> Document segment
Legal Ethics Outline
Chapter 1: Lawyers, Role, and Law
I. 1-1 Should Martyn & Fox file a claim on behalf of a client after the statute of limitations has expired? What if we are fairly sure the opposing party will not be represented?
a. Dilemma between zealously serving clients vs. filing frivolous lawsuits
i. What if the opposing side did not file a motion to dismiss?
1. Or the opposing side was not represented and won’t know of the defense
ii. Catholic abuse case example – file anyway b/c hoping for an appropriate moral response
1. i.e. its immoral for the church to raise the defense b/c people actually harmed
b. SOL is an affirmative defense which is waived if not pleaded
c. Answer – basically depends on what the claim is
i. A lawyer can ethically refuse to represent someone by agreeing to represent them and raising the defense can say they will only represent if negotiate a settlement
d. What if we are fairly sure the opposing party won’t be represented?

> Required work
[a] Decide whether each statement agrees with the legal ethics outline. Answer yes or no for each, and quote the deciding words of the outline. (i) The statute of limitations is an affirmative defense that is waived if not pleaded. (ii) The outline offers a Catholic abuse case as an example of filing anyway. (iii) The outline's answer is that such a claim should never be filed.
[b] From the legal ethics outline, extract the passage that starts at the words "1. Or the opposing" and ends after the words "won’t be represented?", with no changes.

> Information given
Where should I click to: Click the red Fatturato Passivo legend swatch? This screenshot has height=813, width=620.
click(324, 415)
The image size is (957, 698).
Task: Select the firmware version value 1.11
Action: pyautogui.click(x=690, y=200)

> Answers per task
[a]
(i) Yes: "SOL is an affirmative defense which is waived if not pleaded"
(ii) Yes: "Catholic abuse case example – file anyway b/c hoping for an appropriate moral response"
(iii) No: "Answer – basically depends on what the claim is"

[b]
1. Or the opposing side was not represented and won’t know of the defense
ii. Catholic abuse case example – file anyway b/c hoping for an appropriate moral response
1. i.e. its immoral for the church to raise the defense b/c people actually harmed
b. SOL is an affirmative defense which is waived if not pleaded
c. Answer – basically depends on what the claim is
i. A lawyer can ethically refuse to represent someone by agreeing to represent them and raising the defense can say they will only represent if negotiate a settlement
d. What if we are fairly sure the opposing party won’t be represented?